In the end we simply ran out of time and resource to implement it successfully though, which was very disappointing, but it’s something we (Codemasters) have to accept and then move on to tell the fans and gamers honestly, and as soon as we can, that we can’t do one.

However, there were fixes that we had implemented in the preliminary patch that couldn’t be added as it would affect the AI in other ways.

Regarding the classic matches; they were never going to be included as the licensing surrounding them was an absolute nightmare. It would have been difficult at best, and suicidal at worst to include that mode given the minefield that is sportsperson image rights.

Do you think Codemasters would consider going down the Microsoft route of releasing public betas of games in the future, much like what was done with Halo?

Betas work best for large, roaming games such MMORPGs (massively multiplayer online role-playing games) such as World of Warcraft, Lord of the Rings Online, that type of thing (your example, Halo, also has a large playing area). Cricket on the other hand focuses on an area 22 yards by 10 foot 😉

But more seriously, external beta testing tends to be for game environment rather than the AI, something Codemasters has traditionally preferred to keep in-house.

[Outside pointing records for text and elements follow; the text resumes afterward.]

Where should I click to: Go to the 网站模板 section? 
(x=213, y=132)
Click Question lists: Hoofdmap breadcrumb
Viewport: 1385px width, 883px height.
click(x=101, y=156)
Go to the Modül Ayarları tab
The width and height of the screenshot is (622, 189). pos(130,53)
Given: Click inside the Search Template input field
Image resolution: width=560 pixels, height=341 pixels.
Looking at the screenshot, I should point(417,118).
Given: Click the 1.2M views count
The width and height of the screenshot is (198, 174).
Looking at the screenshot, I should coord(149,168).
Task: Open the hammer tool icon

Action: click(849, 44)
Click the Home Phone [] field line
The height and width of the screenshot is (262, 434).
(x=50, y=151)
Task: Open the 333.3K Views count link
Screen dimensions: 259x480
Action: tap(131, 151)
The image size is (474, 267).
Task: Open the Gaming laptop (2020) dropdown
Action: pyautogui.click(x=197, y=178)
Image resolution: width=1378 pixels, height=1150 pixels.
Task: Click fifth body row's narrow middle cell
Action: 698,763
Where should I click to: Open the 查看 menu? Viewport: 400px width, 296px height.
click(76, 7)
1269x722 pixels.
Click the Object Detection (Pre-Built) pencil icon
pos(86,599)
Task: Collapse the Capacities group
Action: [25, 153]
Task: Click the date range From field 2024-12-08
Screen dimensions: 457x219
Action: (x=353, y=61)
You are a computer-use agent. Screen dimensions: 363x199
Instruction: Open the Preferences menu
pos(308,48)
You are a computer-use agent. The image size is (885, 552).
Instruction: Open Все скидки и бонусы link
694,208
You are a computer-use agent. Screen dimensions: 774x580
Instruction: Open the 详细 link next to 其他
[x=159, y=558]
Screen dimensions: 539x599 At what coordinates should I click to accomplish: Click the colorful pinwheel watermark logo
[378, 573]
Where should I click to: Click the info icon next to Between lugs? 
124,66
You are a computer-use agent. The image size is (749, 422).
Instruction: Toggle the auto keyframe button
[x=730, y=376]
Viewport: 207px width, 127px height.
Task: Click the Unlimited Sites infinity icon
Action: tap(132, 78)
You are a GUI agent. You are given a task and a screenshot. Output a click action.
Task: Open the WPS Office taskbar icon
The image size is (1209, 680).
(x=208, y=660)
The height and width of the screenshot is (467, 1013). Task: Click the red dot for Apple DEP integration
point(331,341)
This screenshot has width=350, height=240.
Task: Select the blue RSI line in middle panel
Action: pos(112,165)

However, looking forward, we would be keen to add to our in-house cricket knowledge and have further input cricketing fans as part of the dev and testing teams, so they’ll know the precise differences in certain bowling methods, powerplays in ODIs, batting strategies.

Are there already plans for another version of BLIC? Is there likely to be a Wii version considered? Where do you see BLIC going for the next release?

We certainly have designs for a new version for release in the medium-term future – can’t say when at the moment but we’ll firm up a position later in the year I’d guess.

I’d hope it’ll move to Nintendo Wii – we’ve all seen the WiiWantCricket site and videos, for example – but I’m not involved in that decision so I can’t say yes or no (personally I think it’s just a pity Wii came to the fore a bit too late in the day for BLIC07 or we would have jumped at the chance to develop the game for it).

Furthermore I guess our cricket title would be moving fully to next generation though, and hopefully there’ll be a Playstation 3 version available alongside the PC and Xbox 360 games.

And finally, don’t forget that the PSP version of the game is coming out in the next couple of months, featuring a lot of new content and modes – if you fancy a game of cricket on the train, in the car or on the toilet, it’s perfect.

Thanks for the taking the time to talk to Cricket Web – we appreciate it

Cheers, and hopefully I’ll be able to let everyone know more on future releases of BLIC soon!